Jeffrey Nye, a vice president of Janssen Research and Development, LLC, said that there is renewed interest among investors and startups in CNS drugs because "the science of neuroscience is really beginning to open up," citing exciting new advances in imaging and the ability to grow brain cells in culture and view them as they function. Now the task lies in understanding how cellular challenges map to phenotype, and developing biomarkers for early detection of disease, which is critically important. We know that once behaviors are noted, it's too late for prevention. "Behavior is the last thing to happen," Nye said. The underlying disease has been there for some time.

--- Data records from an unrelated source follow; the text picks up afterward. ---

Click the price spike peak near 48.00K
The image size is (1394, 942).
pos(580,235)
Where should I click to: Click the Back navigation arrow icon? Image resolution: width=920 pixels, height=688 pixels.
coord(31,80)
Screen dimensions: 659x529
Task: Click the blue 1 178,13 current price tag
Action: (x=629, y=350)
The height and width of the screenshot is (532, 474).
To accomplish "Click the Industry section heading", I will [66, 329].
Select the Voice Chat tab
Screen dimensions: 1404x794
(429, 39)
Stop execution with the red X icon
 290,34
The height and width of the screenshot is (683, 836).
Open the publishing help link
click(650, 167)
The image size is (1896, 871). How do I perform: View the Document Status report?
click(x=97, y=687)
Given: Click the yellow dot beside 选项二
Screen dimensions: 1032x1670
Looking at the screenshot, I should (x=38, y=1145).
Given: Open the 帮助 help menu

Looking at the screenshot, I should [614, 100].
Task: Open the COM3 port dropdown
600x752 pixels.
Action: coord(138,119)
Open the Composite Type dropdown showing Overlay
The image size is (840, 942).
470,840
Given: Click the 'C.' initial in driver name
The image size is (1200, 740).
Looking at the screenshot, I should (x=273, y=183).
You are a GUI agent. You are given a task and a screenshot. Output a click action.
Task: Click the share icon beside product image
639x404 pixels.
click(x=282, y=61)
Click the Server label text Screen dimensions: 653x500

In simplistic terms, psychiatric diseases are diseases of connectivity. Although we are getting better at focusing and zeroing in on the sections of the brain, said Paul Weiss, director of the California NanoSystems Institute, we need to look at the brain from a dimensional rather than categorical perspective, contemplating how the connections work or fail to work to affect health and disease. Insel urged that we "stop thinking of the brain as soup, and rather as a circuit board with very complex connectivity."

Nye added that understanding brain connectivity and more specifically plasticity, especially in children, offers tremendous hope for developing biological interventions that can help, for example, people with post-traumatic stress disorder. Biomarkers will be crucially important as the field progresses because in neurology and psychiatry they provide a "quantitative measure of a qualitative state." Nye said panels of validated biomarkers are going to allow us to preempt the disease diagnosis, to identify and treat disease when treatment will be most effective and before lasting damage is done.

Autism provides an example of how understanding the connections in our brains can inform the search for better therapies. Currently, the best available treatment for the autism spectrum disorders is cognitive and behavioral therapy. In fact, 50 percent of children are greatly helped through these interventions, and 20 percent might even shed the diagnosis. Robert Ring, chief science officer of Autism Speaks, said that studying how behavioral interventions change the progression of autism offers a path toward biomarkers that signal the key aspects of development. Like other disorders affecting the brain, we need to deconstruct autism. Is it 15 or 45 disorders?

Insel said that we have the tools for more effective and accurate diagnoses. The Research Domain Criteria Program is serving as a new approach to classifying psychopathology based on dimensions of observable behavior and neurobiological measures. Its development will help in the deconstruction of the complex and vast array of mental disorders that affect so many.

Panelists agreed that new discoveries deserve increasing attention from investors and drug developers. We need to test more mechanisms, learn from them, and move on. We need to invest in biomarker development that will eventually trump behavior as the leading approach to diagnoses and help differentiate among seemingly similar behaviors and illnesses. We have the opportunity to intelligently combine drug therapy with behavioral and cognitive therapy in ways that complement each other with an additive effect.

At long last, we are at a crossroads in mental health -- a place we have traveled too far to reach.